There is so much Jane Austen buzz these days.
Book clubs are still dissecting Karen Joy Fowler's The Jane Austen Book Club -- the film version of which opens today -- and people are still queuing up for Becoming Jane, which is making the rounds at art cinemas.
PBS is launching an Austen extravaganza in mid-January 2008 when Masterpiece Theatre will begin airing adaptations of all six of her novels.
There are two mystery series which arise from the Austen legacy. Stephanie Barron has a series in which Austen herself is the detective and Carrie Bebris has a series where Austen's fictional characters Fitzwilliam Darcy and his wife Elizabeth (née Bennet) do some genteel sleuthing.

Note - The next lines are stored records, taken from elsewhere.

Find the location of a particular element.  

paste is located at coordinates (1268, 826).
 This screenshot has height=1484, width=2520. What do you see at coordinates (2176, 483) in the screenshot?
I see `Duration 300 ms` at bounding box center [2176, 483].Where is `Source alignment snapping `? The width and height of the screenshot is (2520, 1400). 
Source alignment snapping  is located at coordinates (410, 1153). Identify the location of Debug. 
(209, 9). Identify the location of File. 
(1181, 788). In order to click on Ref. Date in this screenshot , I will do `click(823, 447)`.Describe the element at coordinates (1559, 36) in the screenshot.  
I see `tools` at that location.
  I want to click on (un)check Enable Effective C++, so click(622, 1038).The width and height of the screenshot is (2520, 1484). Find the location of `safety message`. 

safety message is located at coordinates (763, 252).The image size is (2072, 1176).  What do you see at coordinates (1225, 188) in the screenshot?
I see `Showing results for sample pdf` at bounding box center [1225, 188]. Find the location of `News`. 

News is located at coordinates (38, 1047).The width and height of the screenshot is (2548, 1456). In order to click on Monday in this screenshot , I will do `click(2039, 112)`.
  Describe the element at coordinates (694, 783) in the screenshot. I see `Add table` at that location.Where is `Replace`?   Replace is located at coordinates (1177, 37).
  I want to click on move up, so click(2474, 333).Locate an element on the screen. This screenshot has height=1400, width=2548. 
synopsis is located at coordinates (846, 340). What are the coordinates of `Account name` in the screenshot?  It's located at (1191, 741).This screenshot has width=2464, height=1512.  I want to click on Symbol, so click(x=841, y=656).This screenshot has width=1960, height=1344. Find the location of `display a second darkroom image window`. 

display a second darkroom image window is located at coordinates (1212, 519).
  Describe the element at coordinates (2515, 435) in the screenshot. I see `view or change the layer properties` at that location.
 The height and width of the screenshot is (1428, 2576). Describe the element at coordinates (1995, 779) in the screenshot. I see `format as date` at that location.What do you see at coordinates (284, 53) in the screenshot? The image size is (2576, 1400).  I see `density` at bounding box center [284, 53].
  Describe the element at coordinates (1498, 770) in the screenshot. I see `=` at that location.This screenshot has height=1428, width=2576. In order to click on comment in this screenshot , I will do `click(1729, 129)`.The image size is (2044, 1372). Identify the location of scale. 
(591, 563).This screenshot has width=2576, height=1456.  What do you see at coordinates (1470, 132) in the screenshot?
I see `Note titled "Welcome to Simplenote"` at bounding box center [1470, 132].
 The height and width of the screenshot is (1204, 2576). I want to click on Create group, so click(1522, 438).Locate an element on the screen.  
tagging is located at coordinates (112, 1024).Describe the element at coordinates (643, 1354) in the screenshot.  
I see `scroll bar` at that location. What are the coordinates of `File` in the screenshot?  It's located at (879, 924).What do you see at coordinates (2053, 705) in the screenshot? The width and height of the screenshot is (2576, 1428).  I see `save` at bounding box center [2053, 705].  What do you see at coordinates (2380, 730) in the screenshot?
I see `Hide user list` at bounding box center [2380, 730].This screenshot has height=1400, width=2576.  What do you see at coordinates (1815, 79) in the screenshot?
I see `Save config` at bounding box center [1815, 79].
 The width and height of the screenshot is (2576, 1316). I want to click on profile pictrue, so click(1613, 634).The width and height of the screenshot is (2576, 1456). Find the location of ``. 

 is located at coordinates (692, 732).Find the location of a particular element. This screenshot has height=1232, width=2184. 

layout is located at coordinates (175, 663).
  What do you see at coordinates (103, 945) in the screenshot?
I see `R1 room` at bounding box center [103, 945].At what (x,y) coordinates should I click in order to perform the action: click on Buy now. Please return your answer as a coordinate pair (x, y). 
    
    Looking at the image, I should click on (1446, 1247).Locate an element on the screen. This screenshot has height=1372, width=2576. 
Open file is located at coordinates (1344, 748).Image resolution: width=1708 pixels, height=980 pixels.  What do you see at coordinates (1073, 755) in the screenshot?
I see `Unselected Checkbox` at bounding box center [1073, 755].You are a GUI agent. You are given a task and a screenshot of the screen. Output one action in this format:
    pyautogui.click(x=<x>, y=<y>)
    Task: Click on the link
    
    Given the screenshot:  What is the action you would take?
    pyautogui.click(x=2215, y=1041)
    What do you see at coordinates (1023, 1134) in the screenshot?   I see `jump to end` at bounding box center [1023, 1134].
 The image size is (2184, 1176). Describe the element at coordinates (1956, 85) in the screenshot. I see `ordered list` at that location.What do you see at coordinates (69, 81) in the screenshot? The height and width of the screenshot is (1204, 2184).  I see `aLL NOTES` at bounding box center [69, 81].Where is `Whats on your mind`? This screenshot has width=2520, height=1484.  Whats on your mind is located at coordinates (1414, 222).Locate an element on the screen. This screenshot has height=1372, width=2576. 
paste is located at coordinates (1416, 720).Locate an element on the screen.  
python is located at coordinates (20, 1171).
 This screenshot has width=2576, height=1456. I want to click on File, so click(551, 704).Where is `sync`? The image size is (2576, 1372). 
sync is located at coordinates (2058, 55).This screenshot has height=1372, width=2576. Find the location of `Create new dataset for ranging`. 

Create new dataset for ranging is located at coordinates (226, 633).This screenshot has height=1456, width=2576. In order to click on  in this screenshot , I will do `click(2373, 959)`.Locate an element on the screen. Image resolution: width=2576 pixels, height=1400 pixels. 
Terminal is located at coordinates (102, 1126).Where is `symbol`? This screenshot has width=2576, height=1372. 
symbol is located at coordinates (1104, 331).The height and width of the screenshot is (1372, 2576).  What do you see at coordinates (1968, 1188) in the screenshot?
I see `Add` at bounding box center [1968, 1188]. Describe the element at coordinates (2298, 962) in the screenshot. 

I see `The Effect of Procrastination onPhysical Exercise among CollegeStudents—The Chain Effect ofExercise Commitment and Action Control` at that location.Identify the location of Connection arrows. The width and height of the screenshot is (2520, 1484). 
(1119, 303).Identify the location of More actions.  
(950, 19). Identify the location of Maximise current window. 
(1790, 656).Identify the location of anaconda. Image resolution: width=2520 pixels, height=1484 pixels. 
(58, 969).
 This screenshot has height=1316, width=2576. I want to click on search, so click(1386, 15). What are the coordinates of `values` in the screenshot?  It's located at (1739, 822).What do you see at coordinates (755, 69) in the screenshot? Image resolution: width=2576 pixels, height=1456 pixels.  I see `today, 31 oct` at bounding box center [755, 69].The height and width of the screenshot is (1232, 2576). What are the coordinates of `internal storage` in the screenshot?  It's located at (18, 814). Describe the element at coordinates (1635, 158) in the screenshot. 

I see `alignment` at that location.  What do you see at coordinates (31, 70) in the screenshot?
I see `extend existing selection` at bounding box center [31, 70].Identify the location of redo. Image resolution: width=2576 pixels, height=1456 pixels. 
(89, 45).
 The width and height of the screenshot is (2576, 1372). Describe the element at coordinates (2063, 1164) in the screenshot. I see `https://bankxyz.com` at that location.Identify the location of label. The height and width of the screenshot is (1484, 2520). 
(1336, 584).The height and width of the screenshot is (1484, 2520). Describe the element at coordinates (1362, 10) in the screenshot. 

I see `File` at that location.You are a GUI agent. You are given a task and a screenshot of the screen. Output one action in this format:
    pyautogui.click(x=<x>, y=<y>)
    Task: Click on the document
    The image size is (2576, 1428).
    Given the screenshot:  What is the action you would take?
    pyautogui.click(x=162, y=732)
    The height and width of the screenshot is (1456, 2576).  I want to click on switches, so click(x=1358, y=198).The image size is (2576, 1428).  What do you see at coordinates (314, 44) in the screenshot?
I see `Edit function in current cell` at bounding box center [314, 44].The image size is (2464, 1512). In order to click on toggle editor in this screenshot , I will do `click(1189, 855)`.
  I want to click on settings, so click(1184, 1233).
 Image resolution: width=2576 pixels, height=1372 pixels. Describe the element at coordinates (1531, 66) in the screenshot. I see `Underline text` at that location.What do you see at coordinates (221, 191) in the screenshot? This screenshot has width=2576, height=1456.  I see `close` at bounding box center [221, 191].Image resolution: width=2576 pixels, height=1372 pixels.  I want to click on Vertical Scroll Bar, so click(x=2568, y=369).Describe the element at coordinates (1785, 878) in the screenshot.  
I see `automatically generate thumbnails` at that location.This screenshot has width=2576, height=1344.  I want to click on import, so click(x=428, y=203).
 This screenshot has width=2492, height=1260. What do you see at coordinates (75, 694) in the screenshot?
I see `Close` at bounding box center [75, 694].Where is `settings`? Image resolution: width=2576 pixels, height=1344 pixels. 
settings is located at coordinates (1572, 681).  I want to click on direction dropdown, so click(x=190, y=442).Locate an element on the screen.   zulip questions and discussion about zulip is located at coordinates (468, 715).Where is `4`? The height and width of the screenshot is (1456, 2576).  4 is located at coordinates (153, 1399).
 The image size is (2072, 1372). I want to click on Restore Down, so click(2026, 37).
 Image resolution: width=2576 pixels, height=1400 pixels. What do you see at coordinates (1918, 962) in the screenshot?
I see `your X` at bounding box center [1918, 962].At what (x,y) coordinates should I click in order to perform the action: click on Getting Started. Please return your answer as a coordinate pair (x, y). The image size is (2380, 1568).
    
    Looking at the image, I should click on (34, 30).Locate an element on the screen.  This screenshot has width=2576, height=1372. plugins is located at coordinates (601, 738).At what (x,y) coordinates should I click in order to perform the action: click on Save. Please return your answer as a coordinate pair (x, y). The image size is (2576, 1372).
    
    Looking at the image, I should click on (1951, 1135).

In a 1997 interview shortly after her series was launched, Barron explains that, as a detective, "Austen is a natural ... because she understood the human heart, she understood motivation, she understood the society of her day. She was a strong, independent woman with a natural curiosity and a desire to figure out why people did what they did."
Despite the current Austen revival, Barron will be making a departure from the Austen mysteries and bringing out a stand-alone novel in February.
A Flaw in the Blood opens on the evening of Prince Albert's demise. Barron's website describes it as "A suspense novel centered around Queen Victoria's troubled court and a secret so dangerous it could topple thrones."
That's thrones, plural, so it must indeed be dangerous!